Nutrigenomics: what it is

Nutrigenomics studies how nutrients and bioactive compounds modulate gene expression and metabolic pathways. Its objective is to translate this dietgene interaction into personalised and measurable dietary recommendations.

Differences between nutrigenomics and nutrigenetics

Nutrigenomics: how diet influences the expression of genes and biological pathways.
Nutrigenetics: how genetic variants (e.g., SNP nucleotide) determine the individual response to nutrients.

Both disciplines are complementary: nutrigenetics identifies susceptibility (which variants the person has), and nutrigenomics helps modulate the response through dietary and lifestyle changes.

Nutrigenomics testing

A rigorous approach usually includes:

A panel of SNP nucleotide with scientific support (folate/B12 methylation, vitamin D metabolism, lipids, caffeine/lactose, inflammation, antioxidants, detoxification).
Phenotypic matrix: lab tests, habits and objective (weight, performance, cardiometabolic risk).
Evidence-based interpretation: effect size, study quality/replication, possible interaction with microbiota and lifestyle, and level of recommendation. Reviews highlight that, despite the volume of associations, clinical translation requires caution, independent validation and follow-up of clinical endpoints.

SNP nucleotide: How to establish a nutrigenetic profile

Panel selection: prioritise SNPs with clinical utility and replicated evidence in the target of interest (e.g., lipids, blood pressure, vitamin metabolism).
Sampling and genotyping: saliva/blood, quality control and coverage; document technical limitations.
Multi-source integration: combine genotype with biomarkers (e.g., 25(OH)D, lipid profile), dietary records and lifestyle factors; where appropriate, consider microbiota/metabolomics.
Practical translation: adjust macros (quality of fats and carbohydrates), micronutrients (active forms and doses), bioactives (e.g., polyphenols, caffeine according to metabolisation) and behaviours (sleep, activity) that modulate pathways affected by SNPs.
Follow-up and re-evaluation: define indicators (biomarkers and clinical outcomes) and review the plan in response to changes in goals or new evidence.

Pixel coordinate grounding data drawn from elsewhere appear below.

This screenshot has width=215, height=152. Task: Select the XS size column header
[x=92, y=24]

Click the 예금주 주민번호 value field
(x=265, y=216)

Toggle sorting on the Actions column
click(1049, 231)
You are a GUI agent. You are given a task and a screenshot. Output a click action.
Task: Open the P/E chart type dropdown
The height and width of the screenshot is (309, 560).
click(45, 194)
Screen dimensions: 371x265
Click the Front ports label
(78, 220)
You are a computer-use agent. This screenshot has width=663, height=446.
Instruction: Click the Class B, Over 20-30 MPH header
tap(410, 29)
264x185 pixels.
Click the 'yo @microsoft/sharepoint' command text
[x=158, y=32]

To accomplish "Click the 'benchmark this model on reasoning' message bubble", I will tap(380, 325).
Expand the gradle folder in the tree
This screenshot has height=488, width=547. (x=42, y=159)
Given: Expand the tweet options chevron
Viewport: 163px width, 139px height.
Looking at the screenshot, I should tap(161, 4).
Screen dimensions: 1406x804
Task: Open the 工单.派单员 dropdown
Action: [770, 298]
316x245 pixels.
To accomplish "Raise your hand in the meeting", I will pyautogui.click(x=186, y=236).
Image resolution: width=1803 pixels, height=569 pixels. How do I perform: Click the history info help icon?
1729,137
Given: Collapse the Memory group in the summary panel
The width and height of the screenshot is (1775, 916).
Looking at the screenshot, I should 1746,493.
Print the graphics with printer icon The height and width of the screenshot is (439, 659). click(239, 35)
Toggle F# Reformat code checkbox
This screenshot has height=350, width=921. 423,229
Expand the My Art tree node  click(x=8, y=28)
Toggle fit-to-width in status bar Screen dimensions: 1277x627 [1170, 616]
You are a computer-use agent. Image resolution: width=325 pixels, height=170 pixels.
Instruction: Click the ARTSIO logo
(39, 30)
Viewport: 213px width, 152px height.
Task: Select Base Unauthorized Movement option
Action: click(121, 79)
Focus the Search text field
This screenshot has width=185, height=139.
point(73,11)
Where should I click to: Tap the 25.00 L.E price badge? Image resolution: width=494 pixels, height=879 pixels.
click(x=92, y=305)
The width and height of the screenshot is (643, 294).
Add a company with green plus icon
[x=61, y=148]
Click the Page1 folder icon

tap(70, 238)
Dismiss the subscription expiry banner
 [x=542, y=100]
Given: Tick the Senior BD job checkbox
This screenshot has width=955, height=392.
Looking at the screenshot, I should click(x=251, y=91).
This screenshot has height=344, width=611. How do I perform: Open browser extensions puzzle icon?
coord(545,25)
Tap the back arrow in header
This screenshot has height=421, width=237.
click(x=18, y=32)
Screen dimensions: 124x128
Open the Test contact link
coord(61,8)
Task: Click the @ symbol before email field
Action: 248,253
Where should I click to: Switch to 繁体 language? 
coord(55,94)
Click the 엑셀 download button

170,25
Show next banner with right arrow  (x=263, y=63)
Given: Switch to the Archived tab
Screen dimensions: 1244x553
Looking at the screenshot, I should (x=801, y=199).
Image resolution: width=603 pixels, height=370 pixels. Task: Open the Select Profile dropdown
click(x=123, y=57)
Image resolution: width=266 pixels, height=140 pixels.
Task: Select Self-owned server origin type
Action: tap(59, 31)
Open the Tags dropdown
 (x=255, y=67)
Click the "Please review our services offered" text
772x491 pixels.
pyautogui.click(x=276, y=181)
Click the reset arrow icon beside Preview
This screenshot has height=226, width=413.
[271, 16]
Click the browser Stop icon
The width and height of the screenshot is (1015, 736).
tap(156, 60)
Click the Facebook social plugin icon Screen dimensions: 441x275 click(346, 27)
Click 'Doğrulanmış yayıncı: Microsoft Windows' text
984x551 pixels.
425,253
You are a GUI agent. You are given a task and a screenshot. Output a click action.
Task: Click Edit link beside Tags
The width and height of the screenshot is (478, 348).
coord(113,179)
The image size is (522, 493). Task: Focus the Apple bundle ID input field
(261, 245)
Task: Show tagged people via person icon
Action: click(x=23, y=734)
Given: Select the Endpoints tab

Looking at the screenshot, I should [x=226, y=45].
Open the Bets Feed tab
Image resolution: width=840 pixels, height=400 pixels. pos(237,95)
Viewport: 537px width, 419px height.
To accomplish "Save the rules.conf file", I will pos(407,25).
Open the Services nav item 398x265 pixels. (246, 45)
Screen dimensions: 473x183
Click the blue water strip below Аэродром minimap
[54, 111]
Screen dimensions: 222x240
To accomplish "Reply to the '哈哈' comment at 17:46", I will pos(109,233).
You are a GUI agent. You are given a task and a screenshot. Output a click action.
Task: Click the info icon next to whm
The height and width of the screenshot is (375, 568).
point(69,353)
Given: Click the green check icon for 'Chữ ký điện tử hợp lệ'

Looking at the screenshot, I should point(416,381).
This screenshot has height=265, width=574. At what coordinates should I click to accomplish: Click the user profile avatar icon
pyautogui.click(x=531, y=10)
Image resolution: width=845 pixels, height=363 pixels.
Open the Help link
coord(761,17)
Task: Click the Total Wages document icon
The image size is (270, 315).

Importance in precision nutrition

Precision nutrition seeks to define personalised dietary strategies to correct metabolic imbalances and improve quality of life, integrating knowledge of the intestinal microbiome, microbiota function and each person’s genetic information. This approach makes it possible to understand, with greater granularity, how diet impacts the body and to design guidelines tailored to the individual, rather than average recommendations. The integration of nutrigenomics and SNP makes it possible to move from general recommendations to targeted and measurable interventions. These are some of the benefits:

Greater clinical response: prioritisation of targets (methylation, inflammation, lipids) with fine adjustments.
Personalised prevention: early detection of susceptibilities and protective dietary modifications.
Clear risk communication: reports with understandable language, limits and realistic expectations

In practice, precision nutrition integrates multiple dimensions of the individual (lifestyle, genetics, microbiota, metabolic response) to select targets and measure outcomes objectively, which strengthens clinical translation and adherence to the plan.